I toss all kinds of stuff in the coop. Right now the girls are "processing" sweet potato vines. They ate all the leaves and are pooping on the vines. They get corn cobs after we eat supper, they get corn shucks, pea hulls, all kinds of garden plants, grass clippings, leaves and sawdust. They also get kitchen scraps, including meat scraps. Today they got shrimp heads and shells. When I clean out the coop, I get lots of crumbly, dark rich compost.

After cleaning the coop, it is smelly and attracts gnats because it is damp. I lime the floor, not with hydrated, and rake it in. I let the floor (dirt) dry a few days before putting more litter in. For the gnats that appear, whether from the coop or just generally wet conditions sometimes, I spray the girls with vanilla.

I was heading to the coop with a sausage that stayed too long in the refrigerator and my DH protested on behalf of the dogs. I told him, "Give a chicken a sausage, you get an egg. Give a dog a sausage, you get a turd."
I didn't think you should I've processed, and or cooked food to chickens??
 
You can give a chicken anything you'd eat and they will choose to eat it or not...if they eat it, it's fine for them to eat.
Bekissed, I wanted to thank you for all that you contributed to this thread. I read every page and am going to work on getting deep litter established in my coop (coastal Maine, old rehabbed coop with concrete floors, 8 week old chicks. I've been composting for most of my adult life and it's a perfect fit. Called the tree company up the street and they're bringing a load of chipped/shredded material next time they come this way for free! And I have some well-aged compost (horse manure, straw and bedding--over a year old and gorgeous) to help seed the littler....so excited!
 
I pile deep, shredded leaves in the fall, like 3+ feet deep.

Now, early spring, the depth is around 2 1/2 feet compacted.

I have plenty more in reserve...

I will add mostly greens including but not limited to lawn clippings, weeds, and of course chicken manure droppings, throughout the year.

Actually, I will add anything biodegradable and nontoxic throughout the year, including the deep bedding pine shavings from the coop, as the run IS my compost pile.



The above picture shows a first spring cutting of a collected lawn, from a contributor, as I mulch my cuttings back into the lawn
hmm.png
.

I dump the grass in a large pile. The girls have it nicely distributed in less than a day.

The 1/2 inch hardware cloth retains the litter.

Once worked and composted in the run, the fine finished compost gets tossed out through the hardware cloth, where I collect it.



My girls will produce 5 to 6, 50 gallon barrels of the most desirable compost imaginable per year, "black gold" to gardeners.



They do most of the work, mixing, shredding, digging, tossing, pooping, all day long...

My run is mud, bug, and odor free - smells like a forest floor after a good rain, except when I dump a cut lawn as in the first picture.

It then will smell like fresh cut grass for a day or so...
 
I pile deep, shredded leaves in the fall, like 3+ feet deep.

Now, early spring, the depth is around 2 1/2 feet compacted.

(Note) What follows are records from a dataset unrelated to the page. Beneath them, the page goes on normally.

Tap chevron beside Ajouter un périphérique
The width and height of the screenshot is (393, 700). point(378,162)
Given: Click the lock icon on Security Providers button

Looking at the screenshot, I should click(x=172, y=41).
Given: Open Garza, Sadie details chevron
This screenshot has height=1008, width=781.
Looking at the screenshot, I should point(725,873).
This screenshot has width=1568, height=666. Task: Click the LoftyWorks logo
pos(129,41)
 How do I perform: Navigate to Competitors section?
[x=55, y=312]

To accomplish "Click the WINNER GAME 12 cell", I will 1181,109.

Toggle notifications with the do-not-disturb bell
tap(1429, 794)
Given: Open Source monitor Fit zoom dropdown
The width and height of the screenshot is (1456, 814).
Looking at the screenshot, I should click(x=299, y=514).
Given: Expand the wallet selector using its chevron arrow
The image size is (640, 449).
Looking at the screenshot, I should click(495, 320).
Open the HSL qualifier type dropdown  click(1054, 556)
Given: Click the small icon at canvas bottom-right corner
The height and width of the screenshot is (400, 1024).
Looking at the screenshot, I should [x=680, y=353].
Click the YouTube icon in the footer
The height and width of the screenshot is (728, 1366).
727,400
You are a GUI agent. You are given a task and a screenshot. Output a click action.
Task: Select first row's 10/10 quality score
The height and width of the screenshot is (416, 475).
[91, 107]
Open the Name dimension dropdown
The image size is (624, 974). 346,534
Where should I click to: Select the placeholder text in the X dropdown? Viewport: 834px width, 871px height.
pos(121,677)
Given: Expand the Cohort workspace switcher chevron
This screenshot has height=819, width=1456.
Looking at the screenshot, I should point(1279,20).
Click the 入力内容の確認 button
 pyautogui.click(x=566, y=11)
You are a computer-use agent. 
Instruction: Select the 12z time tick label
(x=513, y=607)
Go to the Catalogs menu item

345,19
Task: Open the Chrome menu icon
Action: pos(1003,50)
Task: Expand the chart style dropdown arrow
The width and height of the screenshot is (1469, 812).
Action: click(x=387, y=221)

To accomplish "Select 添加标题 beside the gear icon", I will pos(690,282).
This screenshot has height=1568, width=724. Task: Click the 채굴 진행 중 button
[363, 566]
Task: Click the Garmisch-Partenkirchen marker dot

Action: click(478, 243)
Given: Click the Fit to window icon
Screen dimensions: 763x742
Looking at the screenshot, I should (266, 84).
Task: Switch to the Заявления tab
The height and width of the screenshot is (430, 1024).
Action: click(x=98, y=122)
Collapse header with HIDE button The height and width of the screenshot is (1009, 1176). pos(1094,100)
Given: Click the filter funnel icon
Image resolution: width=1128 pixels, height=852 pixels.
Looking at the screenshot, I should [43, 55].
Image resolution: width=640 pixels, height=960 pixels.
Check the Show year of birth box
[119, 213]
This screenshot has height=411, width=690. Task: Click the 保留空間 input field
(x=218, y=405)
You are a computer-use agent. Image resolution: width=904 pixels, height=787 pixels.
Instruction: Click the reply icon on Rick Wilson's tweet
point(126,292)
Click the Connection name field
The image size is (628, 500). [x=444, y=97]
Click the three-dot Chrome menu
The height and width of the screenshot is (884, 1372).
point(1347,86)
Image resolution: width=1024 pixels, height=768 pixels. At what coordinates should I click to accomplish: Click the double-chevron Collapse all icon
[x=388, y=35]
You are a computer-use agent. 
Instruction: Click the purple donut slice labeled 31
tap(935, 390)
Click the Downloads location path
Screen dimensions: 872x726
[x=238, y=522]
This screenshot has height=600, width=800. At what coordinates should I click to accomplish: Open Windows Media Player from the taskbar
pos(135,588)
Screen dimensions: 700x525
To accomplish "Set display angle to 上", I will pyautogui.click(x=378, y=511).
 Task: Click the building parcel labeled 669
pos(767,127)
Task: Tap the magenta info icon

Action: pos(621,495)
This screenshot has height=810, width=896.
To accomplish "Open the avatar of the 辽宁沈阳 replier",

I have plenty more in reserve...

I will add mostly greens including but not limited to lawn clippings, weeds, and of course chicken manure droppings, throughout the year.

Actually, I will add anything biodegradable and nontoxic throughout the year, including the deep bedding pine shavings from the coop, as the run IS my compost pile.



The above picture shows a first spring cutting of a collected lawn, from a contributor, as I mulch my cuttings back into the lawn
hmm.png
.

I dump the grass in a large pile. The girls have it nicely distributed in less than a day.

The 1/2 inch hardware cloth retains the litter.

Once worked and composted in the run, the fine finished compost gets tossed out through the hardware cloth, where I collect it.



My girls will produce 5 to 6, 50 gallon barrels of the most desirable compost imaginable per year, "black gold" to gardeners.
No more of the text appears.